◆ Problem ◆
Write out every entry below exactly as it appears. Pictures do not belong in the copy.

◆ Source records ◆
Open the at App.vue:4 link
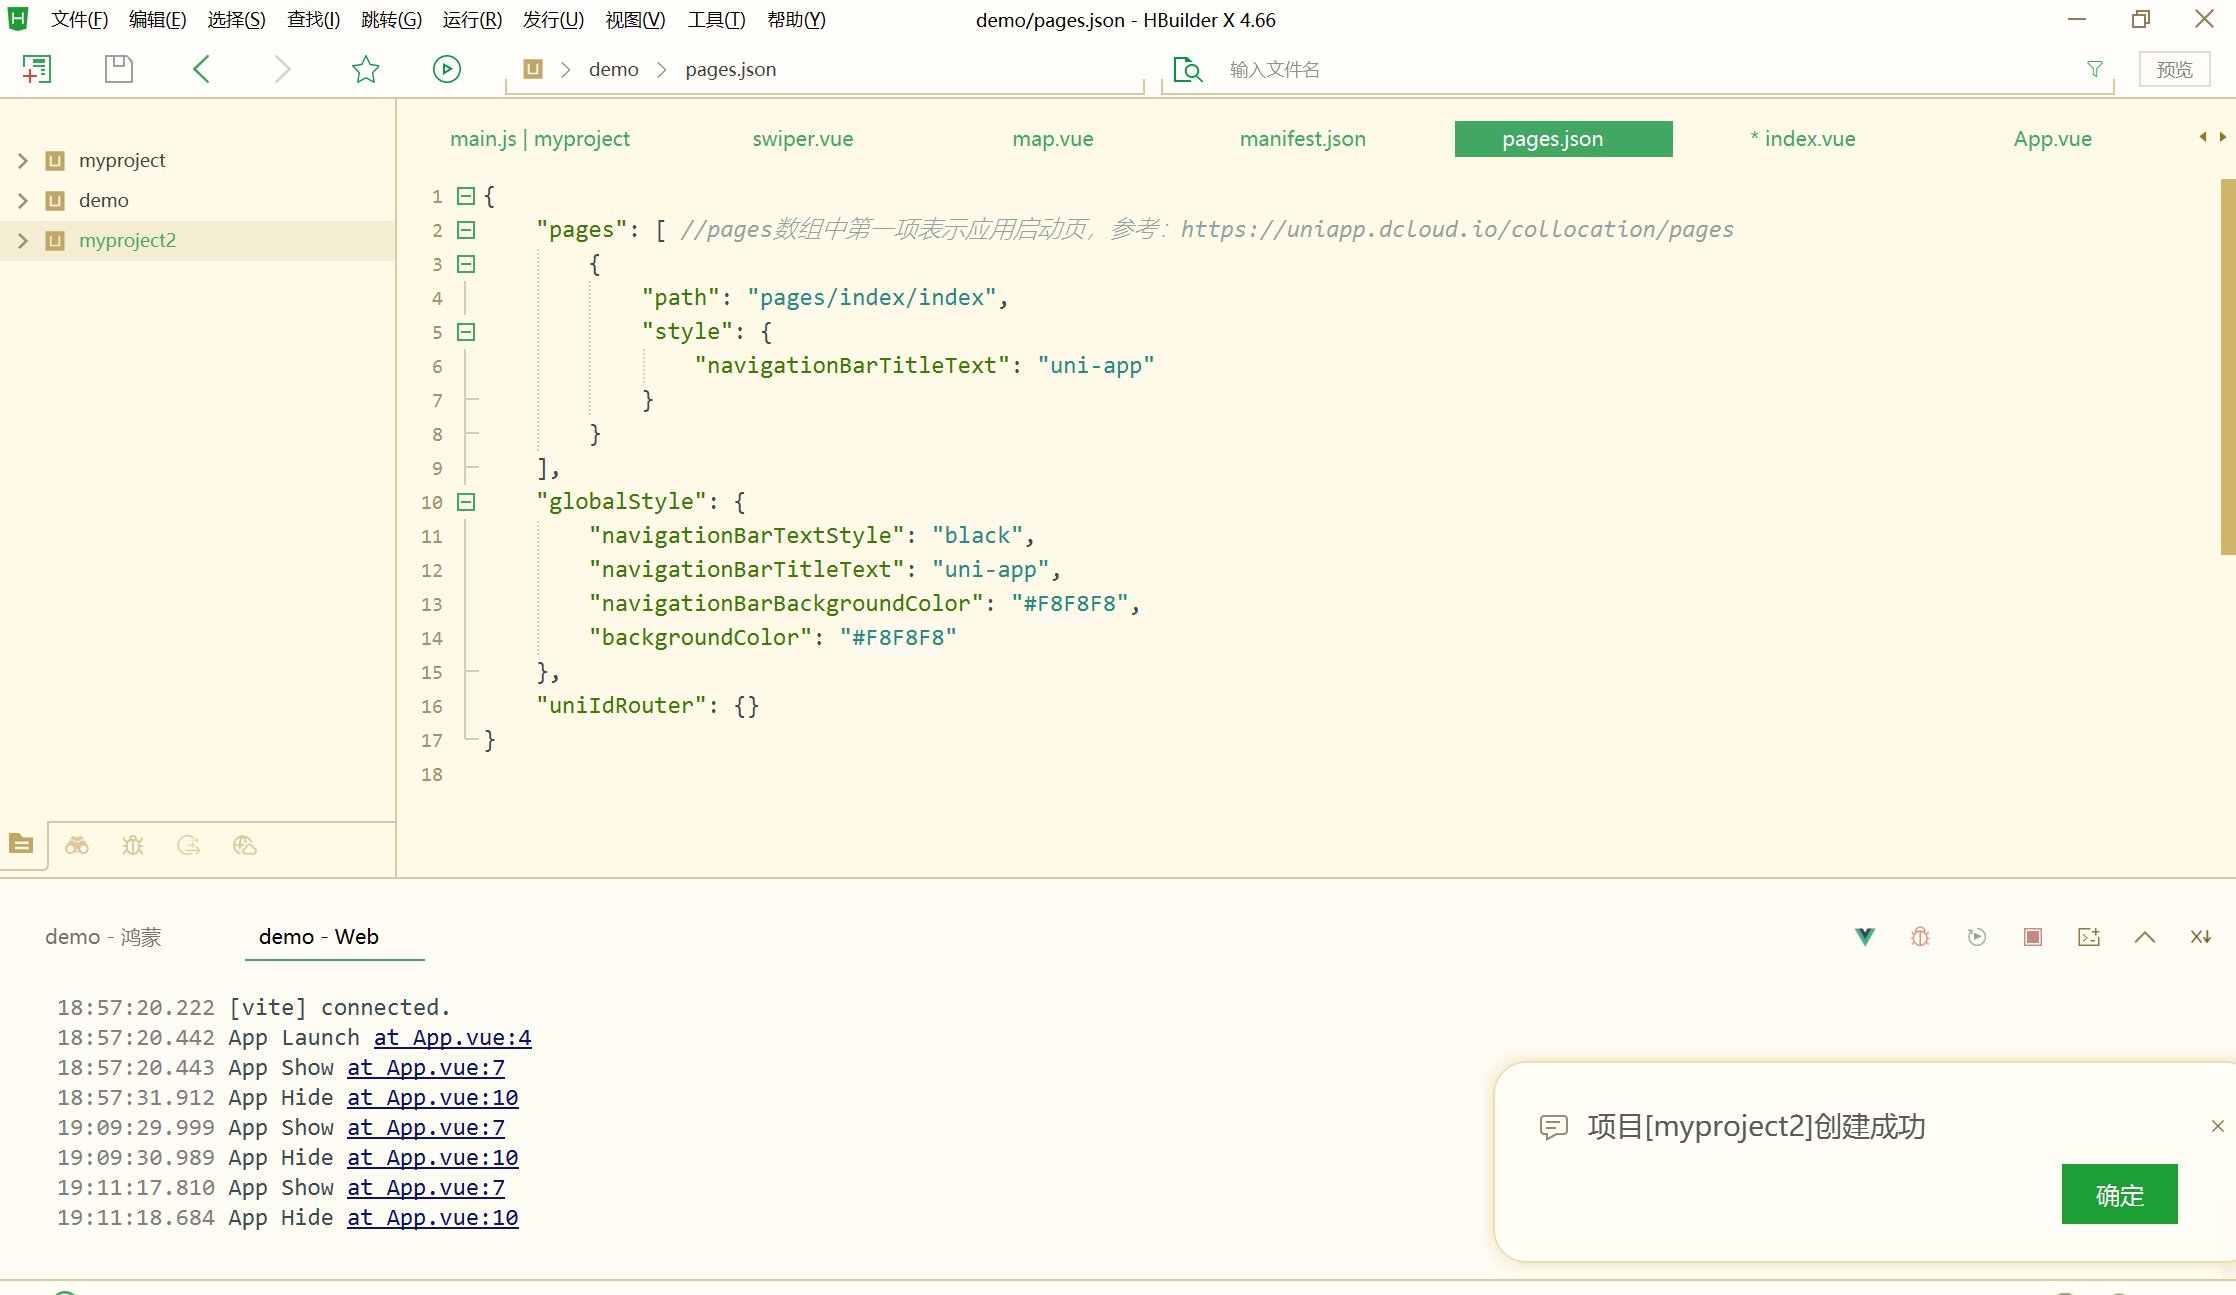pyautogui.click(x=452, y=1037)
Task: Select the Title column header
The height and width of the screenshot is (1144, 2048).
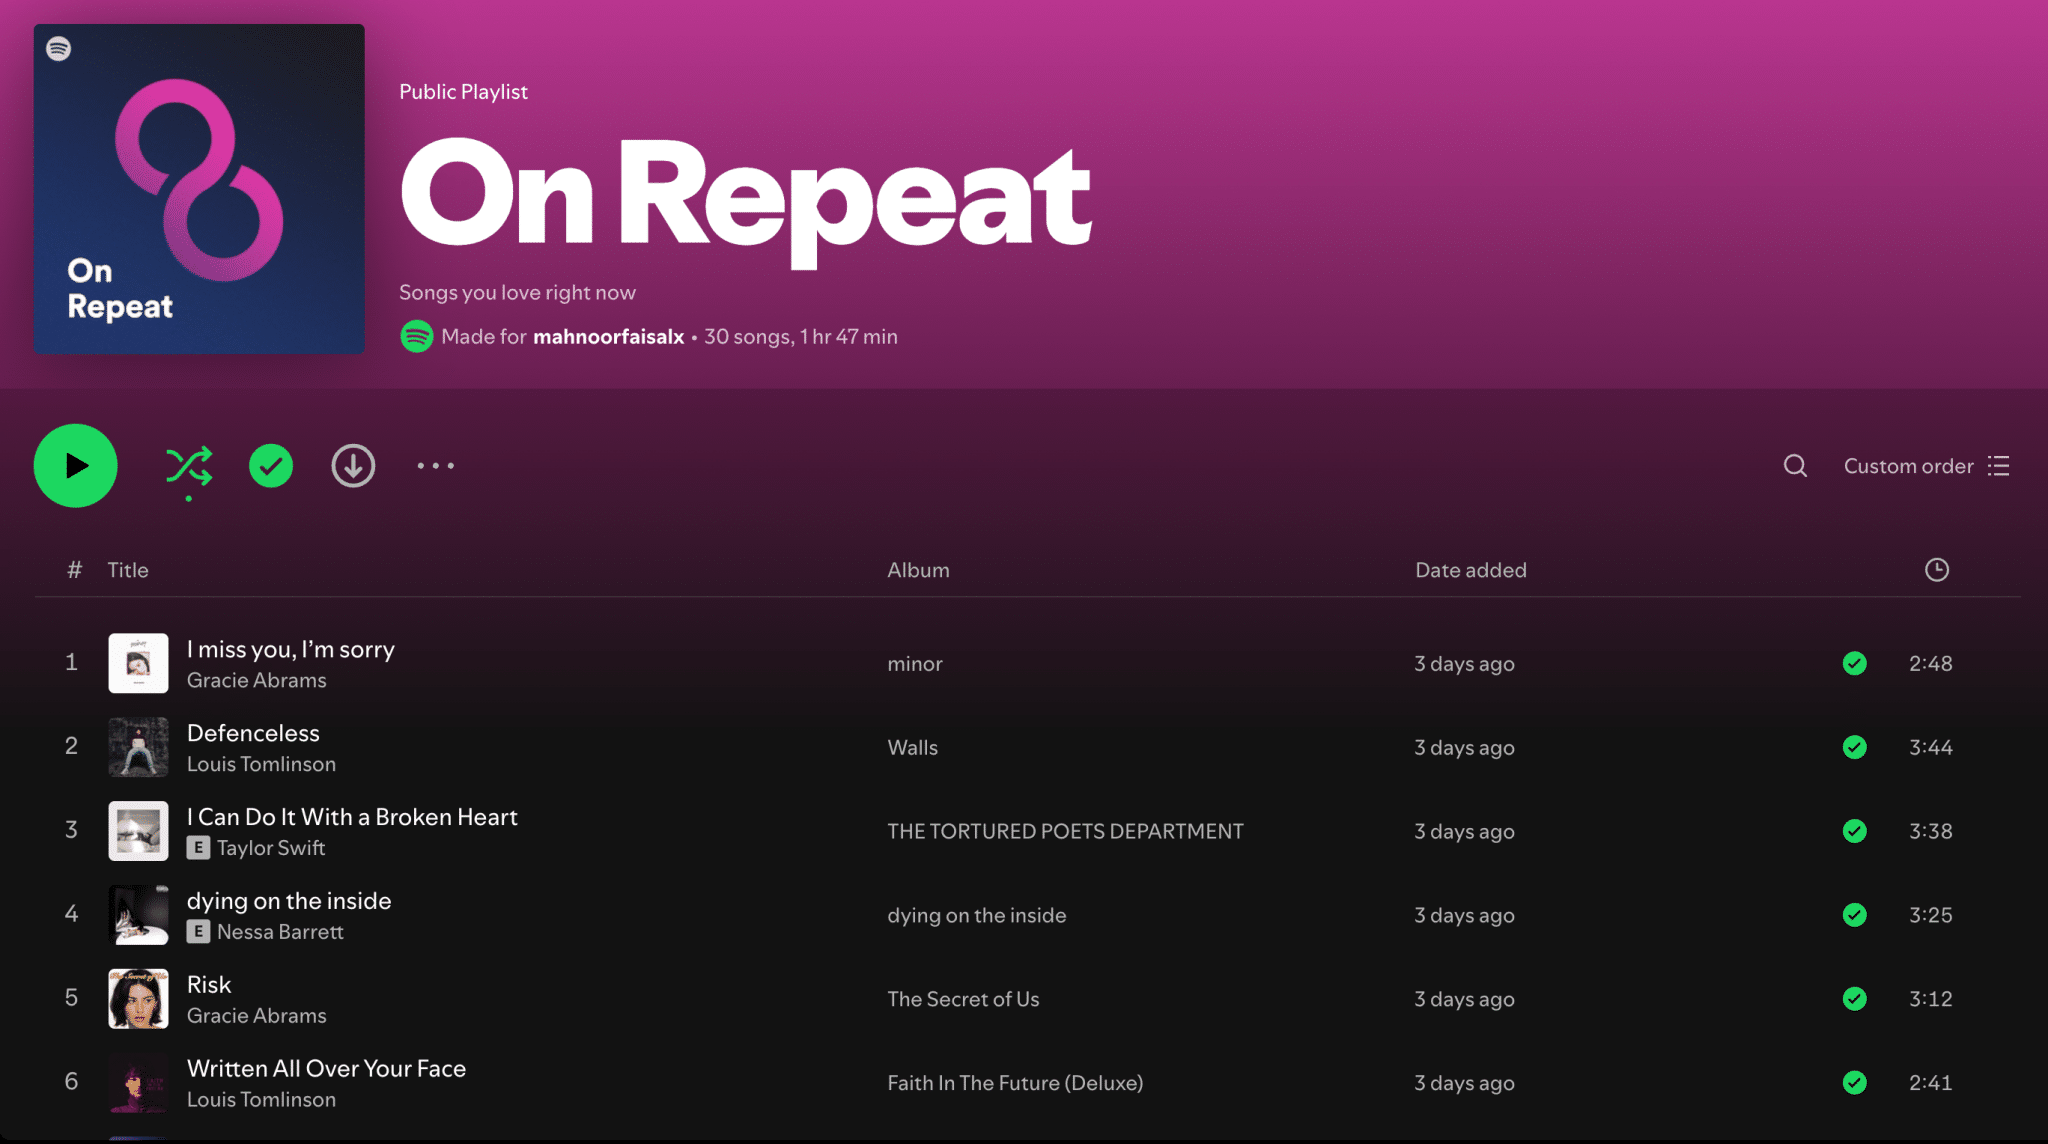Action: (x=127, y=569)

◆ Output for this exercise ◆
Open the at App.vue:4 link
pyautogui.click(x=452, y=1037)
Task: Select the Title column header
The height and width of the screenshot is (1144, 2048).
Action: (x=127, y=569)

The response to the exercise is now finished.